2. The high frequency small Pitch coaxial test socket of claim 1, wherein: the size of the signal spring pin through groove (31) is smaller than that of the power spring pin slot (32);

wherein, the surface of the power spring pin slot (32) is plated with an oxidation insulating layer (38).

3. The high frequency small Pitch coaxial test socket of claim 1 or 2, wherein: the high-frequency small Pitch coaxial test socket further comprises a glue layer (35) injected into the inner wall of the socket upper cover fixing hole (51) with the through hole and the socket lower cover plate fixing hole (41) with the through hole.

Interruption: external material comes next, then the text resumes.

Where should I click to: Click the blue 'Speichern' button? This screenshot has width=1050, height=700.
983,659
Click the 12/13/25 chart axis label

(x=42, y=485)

4. The high frequency small Pitch coaxial test socket of claim 3, wherein: the high-frequency small Pitch coaxial test socket further comprises socket guide frame pin holes (36), socket upper cover pin holes (53) and socket lower cover plate pin holes (42) which are arranged in the socket guide frame (3), the socket upper cover with holes (5) and the socket lower cover plate with holes (4) in a counterpoint mode, and pins (7) for limiting assembly of the socket guide frame (3), the socket upper cover with holes (5) and the socket lower cover plate with holes (4) are formed through the socket guide frame pin holes (36), the socket upper cover pin holes (53) and the socket lower cover plate pin holes (42).

5. The high frequency small Pitch coaxial test socket of claim 4, wherein: the high-frequency small Pitch coaxial test socket further comprises socket guide frame screw holes (34) and socket upper cover screw holes (52) which are arranged in the socket guide frame (3) and the socket upper cover (5) with holes in an aligned mode, and bolts (13) for fixedly assembling the socket guide frame (3) and the socket upper cover (5) with holes through the socket guide frame screw holes (34) and the socket upper cover screw holes (52) with holes.

6. The high frequency small Pitch coaxial test socket of claim 5, wherein: the high-frequency small Pitch coaxial test socket further comprises a flat head screw hole (54) of the upper cover plate (43) of the through hole socket and a flat head screw (12) for fixedly assembling the upper cover plate (5) of the through hole socket and the lower cover plate (4) of the through hole socket, and the flat head screw hole (54) of the upper cover plate (43) of the through hole socket and the flat head screw hole (43) of the lower cover plate (4) of the through hole socket.